> **Stored data**:
################

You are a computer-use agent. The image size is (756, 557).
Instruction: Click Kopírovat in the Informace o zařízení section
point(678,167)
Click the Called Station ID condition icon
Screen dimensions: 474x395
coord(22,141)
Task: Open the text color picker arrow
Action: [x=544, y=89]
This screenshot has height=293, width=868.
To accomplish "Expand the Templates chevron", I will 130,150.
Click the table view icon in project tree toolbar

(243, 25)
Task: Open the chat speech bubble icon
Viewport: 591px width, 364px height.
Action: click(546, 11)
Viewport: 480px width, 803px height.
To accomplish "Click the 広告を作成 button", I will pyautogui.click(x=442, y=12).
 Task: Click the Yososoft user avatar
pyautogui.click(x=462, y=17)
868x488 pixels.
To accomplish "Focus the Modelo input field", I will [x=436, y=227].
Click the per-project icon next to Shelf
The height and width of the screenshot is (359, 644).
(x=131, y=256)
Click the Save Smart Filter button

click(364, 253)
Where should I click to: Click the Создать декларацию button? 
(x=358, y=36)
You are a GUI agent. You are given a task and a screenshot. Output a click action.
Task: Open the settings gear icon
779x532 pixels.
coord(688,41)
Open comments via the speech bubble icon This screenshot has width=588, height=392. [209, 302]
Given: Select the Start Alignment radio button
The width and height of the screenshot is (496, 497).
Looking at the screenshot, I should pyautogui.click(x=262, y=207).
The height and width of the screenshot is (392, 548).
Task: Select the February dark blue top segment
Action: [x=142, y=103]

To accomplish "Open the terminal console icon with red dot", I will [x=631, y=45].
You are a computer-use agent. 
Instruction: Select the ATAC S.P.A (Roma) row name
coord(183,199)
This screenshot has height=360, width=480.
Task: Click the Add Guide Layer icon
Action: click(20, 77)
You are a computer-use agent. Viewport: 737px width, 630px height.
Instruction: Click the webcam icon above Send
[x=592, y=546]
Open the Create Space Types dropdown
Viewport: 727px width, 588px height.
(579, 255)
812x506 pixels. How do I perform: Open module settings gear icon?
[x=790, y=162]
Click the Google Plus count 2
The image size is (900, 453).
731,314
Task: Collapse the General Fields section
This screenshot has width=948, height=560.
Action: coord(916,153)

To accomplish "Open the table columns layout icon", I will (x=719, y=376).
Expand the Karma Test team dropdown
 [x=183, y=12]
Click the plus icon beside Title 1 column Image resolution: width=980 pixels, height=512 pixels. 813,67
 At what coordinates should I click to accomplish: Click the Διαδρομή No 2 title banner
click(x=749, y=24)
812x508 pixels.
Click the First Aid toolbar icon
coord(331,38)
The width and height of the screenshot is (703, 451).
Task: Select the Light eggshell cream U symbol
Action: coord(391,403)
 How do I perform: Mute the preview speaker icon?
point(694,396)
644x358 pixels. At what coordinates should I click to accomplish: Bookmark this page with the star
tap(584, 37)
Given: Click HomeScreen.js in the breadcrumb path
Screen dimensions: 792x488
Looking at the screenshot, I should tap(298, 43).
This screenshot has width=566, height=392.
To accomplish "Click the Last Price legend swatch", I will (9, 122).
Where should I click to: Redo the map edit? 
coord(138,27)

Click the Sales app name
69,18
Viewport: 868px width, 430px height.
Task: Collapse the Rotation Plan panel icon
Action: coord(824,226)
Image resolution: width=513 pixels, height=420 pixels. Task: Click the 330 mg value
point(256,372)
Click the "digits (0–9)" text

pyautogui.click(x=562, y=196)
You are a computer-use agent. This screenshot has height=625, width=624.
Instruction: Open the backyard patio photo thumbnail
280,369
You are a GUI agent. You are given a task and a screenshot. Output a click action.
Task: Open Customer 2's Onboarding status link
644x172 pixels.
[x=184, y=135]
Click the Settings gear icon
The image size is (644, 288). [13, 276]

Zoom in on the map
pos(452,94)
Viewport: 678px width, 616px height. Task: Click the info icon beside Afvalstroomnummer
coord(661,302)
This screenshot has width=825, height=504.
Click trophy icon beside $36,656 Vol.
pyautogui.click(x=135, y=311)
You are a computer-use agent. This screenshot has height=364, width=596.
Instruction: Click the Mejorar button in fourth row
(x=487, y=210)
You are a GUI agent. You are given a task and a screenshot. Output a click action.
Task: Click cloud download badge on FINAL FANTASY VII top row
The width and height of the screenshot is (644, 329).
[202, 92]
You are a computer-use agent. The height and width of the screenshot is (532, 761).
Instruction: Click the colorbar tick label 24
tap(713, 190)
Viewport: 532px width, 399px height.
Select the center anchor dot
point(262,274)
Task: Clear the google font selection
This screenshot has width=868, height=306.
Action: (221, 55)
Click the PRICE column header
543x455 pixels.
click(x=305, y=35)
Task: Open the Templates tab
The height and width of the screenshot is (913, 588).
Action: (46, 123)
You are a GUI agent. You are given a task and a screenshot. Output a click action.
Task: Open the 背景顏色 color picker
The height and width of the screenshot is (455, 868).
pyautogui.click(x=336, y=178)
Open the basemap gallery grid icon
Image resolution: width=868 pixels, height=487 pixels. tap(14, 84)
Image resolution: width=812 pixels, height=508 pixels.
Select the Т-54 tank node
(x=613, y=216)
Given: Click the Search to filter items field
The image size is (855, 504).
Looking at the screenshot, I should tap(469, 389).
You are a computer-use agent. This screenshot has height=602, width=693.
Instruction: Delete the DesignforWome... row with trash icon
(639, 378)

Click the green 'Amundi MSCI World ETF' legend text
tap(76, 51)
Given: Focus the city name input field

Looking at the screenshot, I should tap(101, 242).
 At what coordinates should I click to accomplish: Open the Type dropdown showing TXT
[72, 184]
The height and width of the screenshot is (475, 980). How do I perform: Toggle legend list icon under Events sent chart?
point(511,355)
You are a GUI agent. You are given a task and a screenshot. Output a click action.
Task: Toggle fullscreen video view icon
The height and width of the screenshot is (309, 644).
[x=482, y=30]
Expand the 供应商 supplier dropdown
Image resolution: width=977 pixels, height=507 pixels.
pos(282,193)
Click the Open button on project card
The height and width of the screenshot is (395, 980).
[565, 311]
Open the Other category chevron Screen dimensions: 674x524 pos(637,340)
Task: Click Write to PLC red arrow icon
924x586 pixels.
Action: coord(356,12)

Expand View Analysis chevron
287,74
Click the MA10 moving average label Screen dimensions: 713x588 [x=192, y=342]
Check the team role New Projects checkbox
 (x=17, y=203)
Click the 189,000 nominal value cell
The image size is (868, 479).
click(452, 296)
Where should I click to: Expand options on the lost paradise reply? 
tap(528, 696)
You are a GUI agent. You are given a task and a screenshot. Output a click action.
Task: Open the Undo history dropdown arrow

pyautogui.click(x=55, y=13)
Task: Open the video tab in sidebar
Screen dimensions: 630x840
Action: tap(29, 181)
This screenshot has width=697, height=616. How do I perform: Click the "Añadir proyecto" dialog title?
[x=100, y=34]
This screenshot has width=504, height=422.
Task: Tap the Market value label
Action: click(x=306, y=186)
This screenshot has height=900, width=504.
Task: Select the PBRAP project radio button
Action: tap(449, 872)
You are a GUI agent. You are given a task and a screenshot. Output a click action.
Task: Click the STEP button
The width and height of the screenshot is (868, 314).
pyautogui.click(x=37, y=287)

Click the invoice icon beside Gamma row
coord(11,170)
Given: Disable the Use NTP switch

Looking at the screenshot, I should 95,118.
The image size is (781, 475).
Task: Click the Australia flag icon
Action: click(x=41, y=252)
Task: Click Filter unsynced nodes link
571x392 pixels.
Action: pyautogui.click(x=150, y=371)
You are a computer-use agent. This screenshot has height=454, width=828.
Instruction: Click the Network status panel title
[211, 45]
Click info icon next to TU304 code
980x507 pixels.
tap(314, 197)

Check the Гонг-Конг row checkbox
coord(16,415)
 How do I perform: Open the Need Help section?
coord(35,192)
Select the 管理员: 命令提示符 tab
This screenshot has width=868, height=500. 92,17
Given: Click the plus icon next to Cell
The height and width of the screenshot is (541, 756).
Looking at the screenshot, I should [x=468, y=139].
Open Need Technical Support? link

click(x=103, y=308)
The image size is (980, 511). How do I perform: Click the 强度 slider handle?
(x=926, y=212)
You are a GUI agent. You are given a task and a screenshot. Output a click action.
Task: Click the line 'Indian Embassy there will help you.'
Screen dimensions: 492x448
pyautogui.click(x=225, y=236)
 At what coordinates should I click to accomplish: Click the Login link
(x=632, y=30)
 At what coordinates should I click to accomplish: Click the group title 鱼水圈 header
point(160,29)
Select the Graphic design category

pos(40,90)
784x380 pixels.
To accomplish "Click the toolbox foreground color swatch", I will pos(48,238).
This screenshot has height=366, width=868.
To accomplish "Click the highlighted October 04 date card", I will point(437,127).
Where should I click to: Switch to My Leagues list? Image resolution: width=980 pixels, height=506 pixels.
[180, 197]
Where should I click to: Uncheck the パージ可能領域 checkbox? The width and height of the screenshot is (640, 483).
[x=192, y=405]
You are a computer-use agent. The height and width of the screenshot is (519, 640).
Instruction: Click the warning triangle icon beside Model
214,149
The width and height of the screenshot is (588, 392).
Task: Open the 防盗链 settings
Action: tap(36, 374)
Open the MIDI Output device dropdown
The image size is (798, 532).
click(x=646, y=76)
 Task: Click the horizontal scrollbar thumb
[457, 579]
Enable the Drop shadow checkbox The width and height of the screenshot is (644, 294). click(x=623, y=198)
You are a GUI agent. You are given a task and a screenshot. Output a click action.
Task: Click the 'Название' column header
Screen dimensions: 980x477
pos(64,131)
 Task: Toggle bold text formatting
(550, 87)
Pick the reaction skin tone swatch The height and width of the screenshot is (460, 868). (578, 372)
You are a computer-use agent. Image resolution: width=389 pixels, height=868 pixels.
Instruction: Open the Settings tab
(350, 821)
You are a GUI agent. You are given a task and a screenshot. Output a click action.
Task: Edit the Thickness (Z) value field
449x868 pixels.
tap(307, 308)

################

> **WHAT TO WORK ON**: Return every line above in which the string "swatch" occurs.

> **OUTPUT FOR THIS TASK**:
To accomplish "Click the Last Price legend swatch", I will (9, 122).
To accomplish "Click the toolbox foreground color swatch", I will pos(48,238).
Pick the reaction skin tone swatch The height and width of the screenshot is (460, 868). (578, 372)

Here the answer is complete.